Requirement:
Count how many lines in the data hold "Given". Only the number.

Collected data
-------

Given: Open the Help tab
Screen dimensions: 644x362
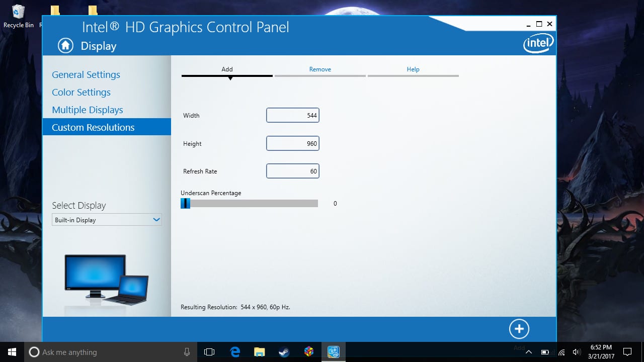Looking at the screenshot, I should coord(413,69).
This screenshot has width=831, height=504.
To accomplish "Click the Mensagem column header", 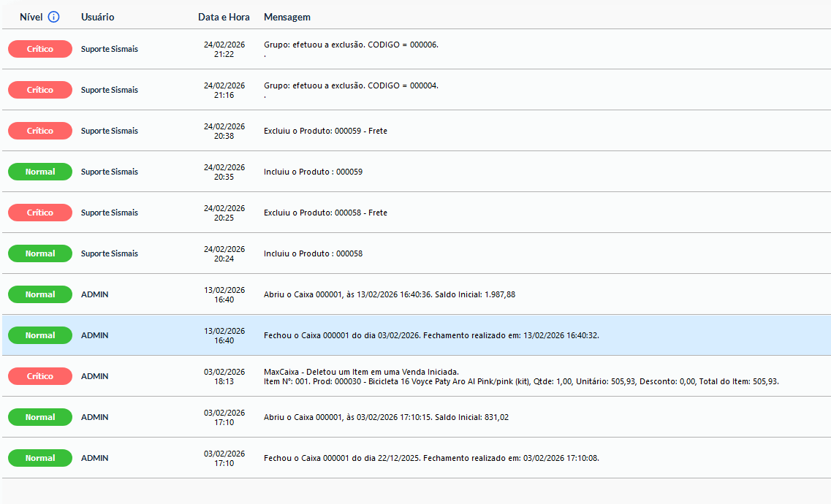I will 287,17.
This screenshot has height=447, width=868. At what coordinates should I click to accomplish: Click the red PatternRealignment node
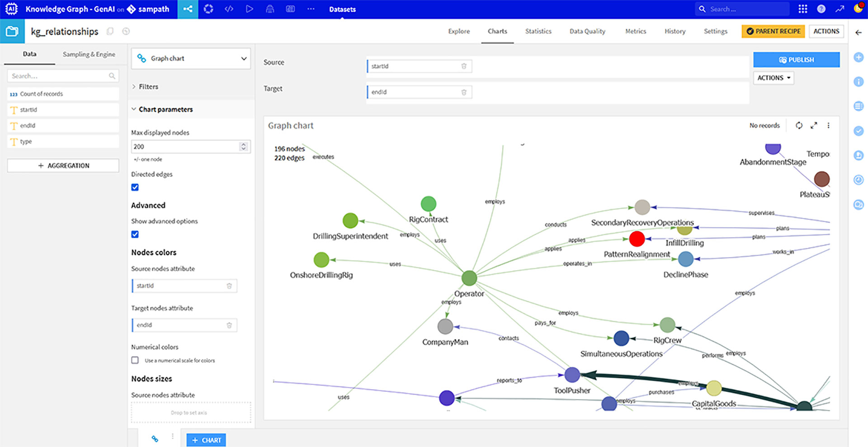(637, 239)
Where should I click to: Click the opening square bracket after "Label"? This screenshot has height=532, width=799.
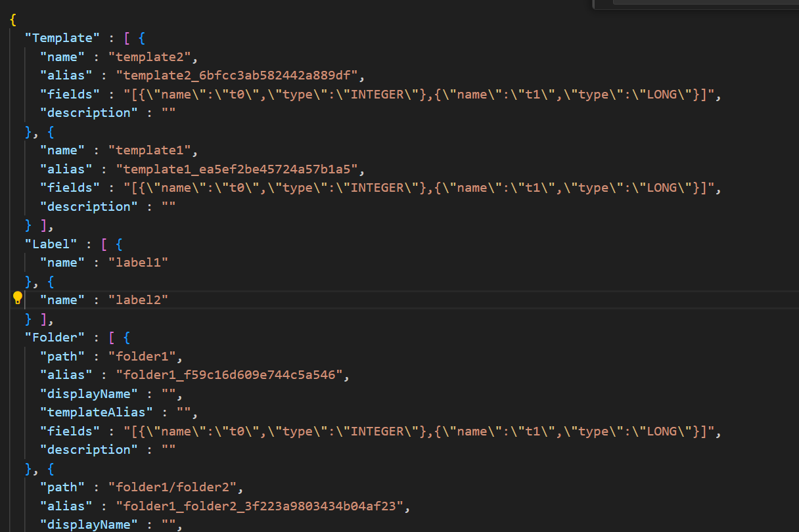[x=104, y=244]
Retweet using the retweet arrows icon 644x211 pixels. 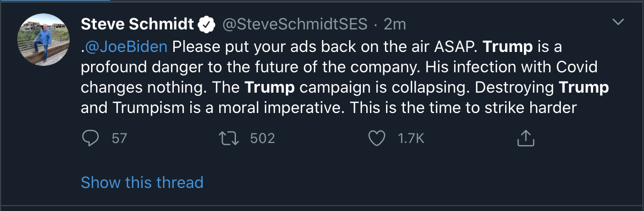(x=231, y=139)
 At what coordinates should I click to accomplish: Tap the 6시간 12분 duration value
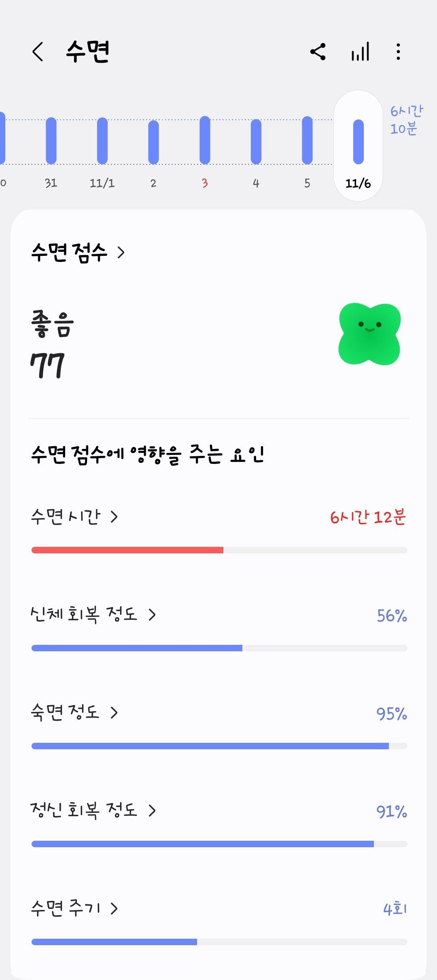point(368,517)
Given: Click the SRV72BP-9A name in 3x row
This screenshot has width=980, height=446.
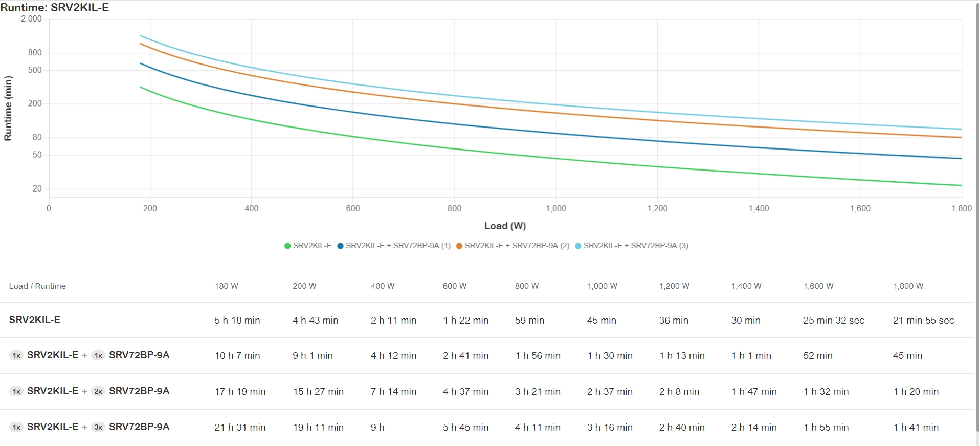Looking at the screenshot, I should pyautogui.click(x=139, y=427).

-------

Response to the task:
2